> Reading text:
The Company intends to file a registration statement under the Securities Act to
register all shares of Common Stock issuable under such Stock Option Plan.
Shares covered by this registration statement will be eligible for sale in the
public market after the effective date of such registration statement.


                                      142

<PAGE>

                                    EXPERTS

          The consolidated financial statements of the Company as of December
31, 1997 and for the six month period ended December 31, 1997, have been
included herein in reliance upon the report of KPMG Peat Marwick LLP,
independent certified public accountants, appearing elsewhere herein and upon
the authority of said firm as experts in accounting and auditing.

          The consolidated financial statements of the Company as of June 30,
1997 and 1996, and for each of the years in the three-year period ended June 30,
1997, included in this Prospectus have been audited by Arthur Andersen LLP,
independent public accountants, as indicated in their report, with respect
thereto, and are included herein in reliance upon the authority of said firm as
experts in giving said reports.

> Information supplied:
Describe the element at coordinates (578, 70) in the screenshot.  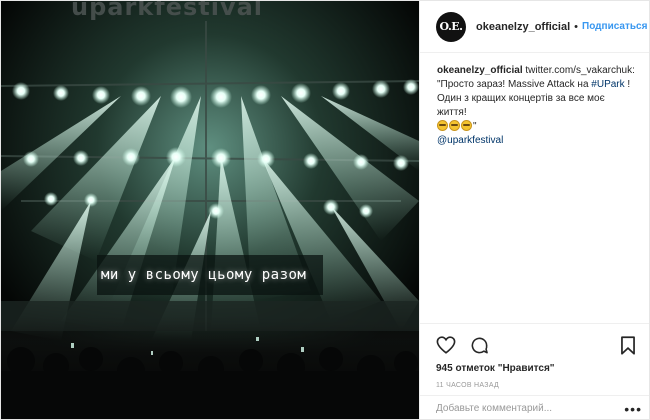
I see `caption-twitter-link: twitter.com/s_vakarchuk` at that location.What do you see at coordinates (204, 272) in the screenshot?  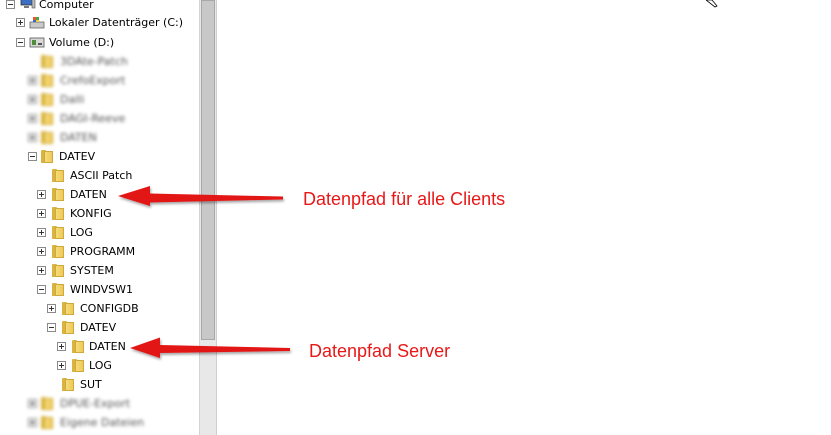 I see `annotation-arrows` at bounding box center [204, 272].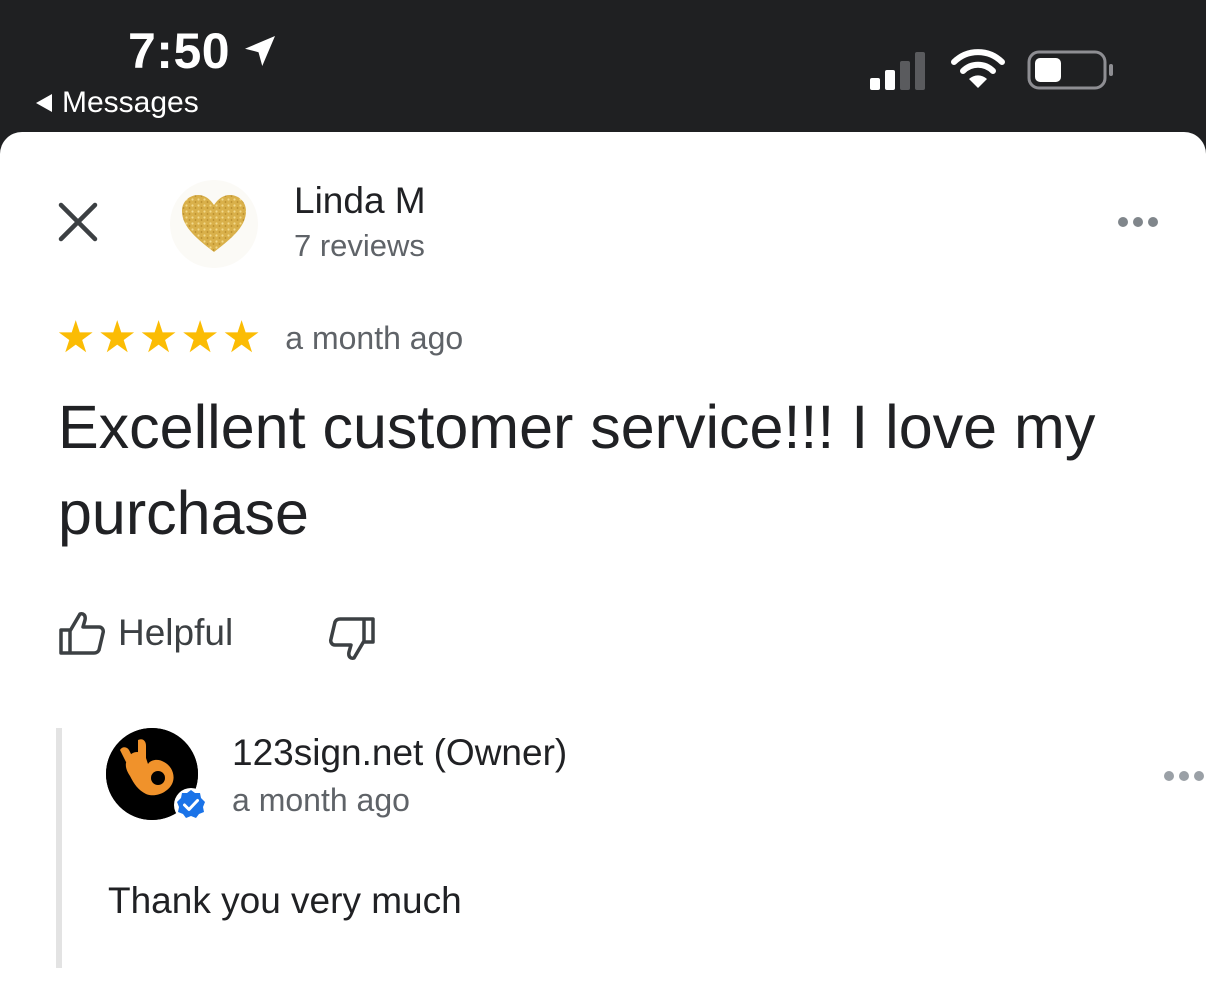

> List of tasks:
a) List every distinct calendar date that the prospectus excerpt mentions.
b) According to the prospectus excerpt, which firm audited the consolidated financial statements as of June 30, 1997 and 1996?

> Solutions:
a)
December 31, 1997
June 30, 1997
June 30, 1996

b) Arthur Andersen LLP